Il pleut toujours un peu quand je marche encore une fois sur le sentier douanier, plage du Casino, piscine d’eau de mer noyée par la marée haute, plage du Châtelet, sémaphore, belvédère, chemin qui tombe dans la mer, turquerie, île de la Comtesse bien entourée d’eau, plage de la Comtesse, Port d’Armor, Vieux Port du Portrieux, par miracle Le Poisson Rouge est déjà ouvert à huit heures et demie.
Aujourd’hui, maman est morte. Ou peut-être hier, je ne sais pas. Mon Folio trouvé dans l’originale boîte à livres de Saint-Quay a appartenu à Lauriane Gegou. Sans doute l’a-t-elle lu durant sa scolarité. Tout comme moi, car c’est en Seconde que j’ai lu ce livre de Camus pour la première fois. Il y a cinquante-cinq ans, au Lycée de Louviers, avec Madame Blanluet, une jeune professeure pleine d’ardeur. J’avais la chance d’être en Seconde Moderne. Les élèves de Seconde Classique avaient le vieux professeur qui enseignait aussi le latin et le grec. En français, ils étudiaient les auteurs des siècles passés d’une façon soporifique.
« Peut-être à une autre fois alors », me dit le patron du Poisson Rouge quand je lui annonce que c’était ma dernière fois en le remerciant de son sympathique accueil.

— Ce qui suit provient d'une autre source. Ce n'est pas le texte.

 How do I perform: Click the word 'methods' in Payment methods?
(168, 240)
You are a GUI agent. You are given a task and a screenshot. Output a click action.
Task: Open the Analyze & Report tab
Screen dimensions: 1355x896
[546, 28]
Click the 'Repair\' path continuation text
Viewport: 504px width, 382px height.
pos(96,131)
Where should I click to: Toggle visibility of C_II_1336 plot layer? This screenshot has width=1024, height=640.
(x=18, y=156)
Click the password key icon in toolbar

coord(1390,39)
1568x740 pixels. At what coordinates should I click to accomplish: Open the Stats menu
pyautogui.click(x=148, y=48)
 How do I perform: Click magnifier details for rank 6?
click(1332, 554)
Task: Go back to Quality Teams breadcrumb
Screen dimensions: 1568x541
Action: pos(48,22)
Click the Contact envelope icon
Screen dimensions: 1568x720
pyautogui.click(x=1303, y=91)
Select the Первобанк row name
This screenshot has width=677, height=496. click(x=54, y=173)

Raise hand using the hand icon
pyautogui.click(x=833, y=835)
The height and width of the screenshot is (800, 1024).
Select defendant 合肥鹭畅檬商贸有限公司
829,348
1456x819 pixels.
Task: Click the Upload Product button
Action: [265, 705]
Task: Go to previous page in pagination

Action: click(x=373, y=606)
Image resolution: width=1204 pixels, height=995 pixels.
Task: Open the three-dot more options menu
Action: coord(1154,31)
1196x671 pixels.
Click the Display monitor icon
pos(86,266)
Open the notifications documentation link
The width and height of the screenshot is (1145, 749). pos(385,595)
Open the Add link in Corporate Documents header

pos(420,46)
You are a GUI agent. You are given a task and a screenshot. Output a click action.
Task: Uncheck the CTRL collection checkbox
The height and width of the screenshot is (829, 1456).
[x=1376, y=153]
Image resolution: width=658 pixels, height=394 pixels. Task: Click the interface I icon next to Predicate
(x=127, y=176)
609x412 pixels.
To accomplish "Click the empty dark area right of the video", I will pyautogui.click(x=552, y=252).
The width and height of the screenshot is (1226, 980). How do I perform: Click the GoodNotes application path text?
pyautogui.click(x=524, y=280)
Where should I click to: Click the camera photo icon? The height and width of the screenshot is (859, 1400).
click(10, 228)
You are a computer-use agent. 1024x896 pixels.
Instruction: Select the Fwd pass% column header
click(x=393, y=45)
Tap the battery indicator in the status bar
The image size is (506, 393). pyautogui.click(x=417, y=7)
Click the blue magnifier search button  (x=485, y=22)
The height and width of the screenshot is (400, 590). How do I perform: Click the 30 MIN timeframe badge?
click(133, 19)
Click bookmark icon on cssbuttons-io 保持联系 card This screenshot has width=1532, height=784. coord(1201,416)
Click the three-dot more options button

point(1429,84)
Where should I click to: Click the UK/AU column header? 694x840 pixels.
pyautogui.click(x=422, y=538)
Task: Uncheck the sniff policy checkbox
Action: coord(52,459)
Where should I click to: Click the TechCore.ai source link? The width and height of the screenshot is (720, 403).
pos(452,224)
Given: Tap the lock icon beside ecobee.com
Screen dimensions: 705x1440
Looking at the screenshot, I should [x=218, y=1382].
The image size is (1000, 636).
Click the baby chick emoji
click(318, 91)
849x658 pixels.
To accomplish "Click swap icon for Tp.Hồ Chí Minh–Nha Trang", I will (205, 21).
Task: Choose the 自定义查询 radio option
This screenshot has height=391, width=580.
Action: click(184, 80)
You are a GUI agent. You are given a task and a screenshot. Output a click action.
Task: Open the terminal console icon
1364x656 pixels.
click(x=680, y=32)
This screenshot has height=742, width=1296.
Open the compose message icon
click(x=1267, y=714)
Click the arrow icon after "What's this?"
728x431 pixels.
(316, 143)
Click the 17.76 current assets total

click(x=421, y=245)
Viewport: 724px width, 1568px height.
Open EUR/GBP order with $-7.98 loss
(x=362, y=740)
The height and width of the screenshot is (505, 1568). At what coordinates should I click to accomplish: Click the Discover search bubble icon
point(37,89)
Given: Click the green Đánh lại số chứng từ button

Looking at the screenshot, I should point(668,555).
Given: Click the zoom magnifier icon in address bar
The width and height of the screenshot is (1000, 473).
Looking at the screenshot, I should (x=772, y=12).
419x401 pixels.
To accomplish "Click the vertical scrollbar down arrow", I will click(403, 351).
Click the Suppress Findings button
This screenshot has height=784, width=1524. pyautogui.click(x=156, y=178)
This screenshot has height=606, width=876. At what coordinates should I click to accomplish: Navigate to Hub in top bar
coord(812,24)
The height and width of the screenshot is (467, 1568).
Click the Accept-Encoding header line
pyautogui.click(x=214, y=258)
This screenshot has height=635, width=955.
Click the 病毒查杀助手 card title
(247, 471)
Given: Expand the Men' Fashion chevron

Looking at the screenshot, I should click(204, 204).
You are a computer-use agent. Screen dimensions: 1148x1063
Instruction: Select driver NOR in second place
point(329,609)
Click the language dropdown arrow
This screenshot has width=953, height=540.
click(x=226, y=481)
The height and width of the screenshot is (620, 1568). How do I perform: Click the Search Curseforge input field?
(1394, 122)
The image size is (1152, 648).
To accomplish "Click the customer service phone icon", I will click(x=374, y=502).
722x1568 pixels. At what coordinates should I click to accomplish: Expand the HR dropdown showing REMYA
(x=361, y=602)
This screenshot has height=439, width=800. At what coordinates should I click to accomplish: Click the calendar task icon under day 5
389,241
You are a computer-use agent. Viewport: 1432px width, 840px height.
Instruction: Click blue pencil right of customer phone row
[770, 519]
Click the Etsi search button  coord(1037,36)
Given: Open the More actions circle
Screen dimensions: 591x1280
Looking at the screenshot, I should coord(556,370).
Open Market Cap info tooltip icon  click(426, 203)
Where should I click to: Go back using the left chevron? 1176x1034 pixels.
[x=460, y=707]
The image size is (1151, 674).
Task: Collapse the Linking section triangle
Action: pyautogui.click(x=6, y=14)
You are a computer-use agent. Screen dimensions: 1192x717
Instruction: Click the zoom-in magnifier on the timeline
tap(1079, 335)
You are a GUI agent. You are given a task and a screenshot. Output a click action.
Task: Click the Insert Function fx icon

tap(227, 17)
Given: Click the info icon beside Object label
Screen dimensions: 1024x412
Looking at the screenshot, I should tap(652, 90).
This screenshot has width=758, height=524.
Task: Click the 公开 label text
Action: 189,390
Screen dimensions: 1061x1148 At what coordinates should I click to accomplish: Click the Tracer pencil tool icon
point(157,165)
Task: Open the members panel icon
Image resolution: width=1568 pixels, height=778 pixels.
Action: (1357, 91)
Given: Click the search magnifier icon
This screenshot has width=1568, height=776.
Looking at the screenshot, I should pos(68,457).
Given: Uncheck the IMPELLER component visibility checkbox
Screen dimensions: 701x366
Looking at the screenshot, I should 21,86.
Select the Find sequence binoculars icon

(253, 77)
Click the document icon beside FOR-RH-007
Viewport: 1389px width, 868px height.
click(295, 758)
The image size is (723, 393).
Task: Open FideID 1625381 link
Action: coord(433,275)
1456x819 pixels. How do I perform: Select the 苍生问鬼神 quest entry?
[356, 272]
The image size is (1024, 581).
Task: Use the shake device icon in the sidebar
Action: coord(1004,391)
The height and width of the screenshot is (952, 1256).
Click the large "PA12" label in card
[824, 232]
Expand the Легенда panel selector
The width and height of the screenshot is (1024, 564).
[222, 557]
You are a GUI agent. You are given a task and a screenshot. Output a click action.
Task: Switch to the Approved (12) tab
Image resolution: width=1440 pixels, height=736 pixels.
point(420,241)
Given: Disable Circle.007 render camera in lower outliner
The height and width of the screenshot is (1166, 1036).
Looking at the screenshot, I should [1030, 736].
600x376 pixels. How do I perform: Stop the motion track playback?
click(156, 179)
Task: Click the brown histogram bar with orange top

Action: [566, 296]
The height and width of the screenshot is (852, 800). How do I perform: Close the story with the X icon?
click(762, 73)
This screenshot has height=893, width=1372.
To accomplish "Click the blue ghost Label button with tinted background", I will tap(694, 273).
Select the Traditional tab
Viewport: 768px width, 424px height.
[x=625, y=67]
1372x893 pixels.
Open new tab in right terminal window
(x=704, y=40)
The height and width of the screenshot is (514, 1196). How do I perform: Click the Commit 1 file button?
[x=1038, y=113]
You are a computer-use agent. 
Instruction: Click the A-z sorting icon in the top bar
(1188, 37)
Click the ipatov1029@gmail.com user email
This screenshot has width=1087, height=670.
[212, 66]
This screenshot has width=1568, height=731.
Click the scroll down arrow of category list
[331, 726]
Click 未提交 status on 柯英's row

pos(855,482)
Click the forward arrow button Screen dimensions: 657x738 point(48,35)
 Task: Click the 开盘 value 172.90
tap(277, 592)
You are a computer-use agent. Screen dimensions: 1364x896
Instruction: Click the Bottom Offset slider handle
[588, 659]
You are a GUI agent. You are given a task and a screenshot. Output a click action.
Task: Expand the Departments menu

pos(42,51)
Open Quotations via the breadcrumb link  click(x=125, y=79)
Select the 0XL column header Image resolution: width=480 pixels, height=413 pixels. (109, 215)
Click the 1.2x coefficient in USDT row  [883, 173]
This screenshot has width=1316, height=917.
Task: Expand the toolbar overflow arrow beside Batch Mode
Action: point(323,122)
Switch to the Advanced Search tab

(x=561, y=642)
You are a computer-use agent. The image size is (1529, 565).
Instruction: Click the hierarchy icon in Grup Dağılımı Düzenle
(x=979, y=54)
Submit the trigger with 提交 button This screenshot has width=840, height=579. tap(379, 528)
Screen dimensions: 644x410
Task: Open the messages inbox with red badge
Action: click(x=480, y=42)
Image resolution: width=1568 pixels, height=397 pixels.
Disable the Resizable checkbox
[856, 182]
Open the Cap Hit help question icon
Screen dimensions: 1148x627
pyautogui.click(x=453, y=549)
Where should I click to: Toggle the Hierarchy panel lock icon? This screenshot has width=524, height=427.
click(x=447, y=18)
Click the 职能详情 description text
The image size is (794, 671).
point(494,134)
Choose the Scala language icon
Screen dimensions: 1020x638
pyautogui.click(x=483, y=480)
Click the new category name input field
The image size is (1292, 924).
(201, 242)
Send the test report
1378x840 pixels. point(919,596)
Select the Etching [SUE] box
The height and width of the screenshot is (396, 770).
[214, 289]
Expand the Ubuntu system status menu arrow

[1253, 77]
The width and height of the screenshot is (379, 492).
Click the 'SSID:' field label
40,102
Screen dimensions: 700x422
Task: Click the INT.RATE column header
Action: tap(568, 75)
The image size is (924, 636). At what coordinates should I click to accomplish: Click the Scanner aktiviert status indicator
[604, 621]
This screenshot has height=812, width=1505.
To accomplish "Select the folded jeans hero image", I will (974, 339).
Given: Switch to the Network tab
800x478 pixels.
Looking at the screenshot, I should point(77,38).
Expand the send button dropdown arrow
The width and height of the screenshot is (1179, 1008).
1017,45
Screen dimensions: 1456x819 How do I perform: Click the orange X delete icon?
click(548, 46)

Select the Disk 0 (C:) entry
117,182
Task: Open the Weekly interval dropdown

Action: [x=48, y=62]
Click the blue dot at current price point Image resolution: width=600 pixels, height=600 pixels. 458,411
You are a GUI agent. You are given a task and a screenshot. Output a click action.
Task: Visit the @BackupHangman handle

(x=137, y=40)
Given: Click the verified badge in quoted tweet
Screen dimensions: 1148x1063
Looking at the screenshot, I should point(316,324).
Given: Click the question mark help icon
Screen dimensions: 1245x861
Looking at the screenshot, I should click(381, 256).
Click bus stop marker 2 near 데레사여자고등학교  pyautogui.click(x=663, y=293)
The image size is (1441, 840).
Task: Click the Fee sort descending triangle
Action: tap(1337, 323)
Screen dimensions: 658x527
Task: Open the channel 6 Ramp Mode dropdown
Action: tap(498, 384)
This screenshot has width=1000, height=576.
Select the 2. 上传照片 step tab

En revenant par le centre du bourg je m’arrête à la petite agence du Crédit à Bricoles pour prendre des billets à la tirette. Sa vitre cassée pendant les émeutes est en train d’être remplacée. J’entre un peu plus loin chez CocciMarket et achète deux sandouiches triangles pour mon déjeuner de demain.
Comme il pleut toujours un peu, c’est à la table haute sous l’auvent que je m’installe au Café de la Plage. Au loin, des kayaks de mer disparaissent dans la brume. Une femme fait du longe-côte avec un parapluie. Je continue ma lecture jusqu’à midi puis déjeune à l’intérieur du menu du jour : rillettes de poissons aux algues, filet mignon cuisson basse température sauce béarnaise pommes de terre et mousse au chocolat vegan. C’est surtout le dessert qui me plaît.
Je retourne ensuite à mon perchoir sous l’auvent pour boire le café et pour terminer L’Etranger, un roman suffisamment réaliste pour que je sois encore intéressé par ce qu’il raconte, et qui n’a pas vieilli.
La gentille serveuse est au comptoir, à qui je paie mon euro cinquante. « C’est la dernière fois », lui dis-je. « Alors je vous redonne votre argent », me dit-elle. « On m’a déjà offert deux cafés » « Jamais deux sans trois » (un proverbe breton sans doute). Je la remercie, ainsi que celui que je pense être l’un des patrons, pour l’accueil chaleureux.
Il ne pleut plus quand je remonte encore une fois la côte un peu trop pentue qui mène à mon studio Air Bibi. Il fallait que je parte avant l’arrivée de la foule des estivants. Cela me rend quand même un peu morose.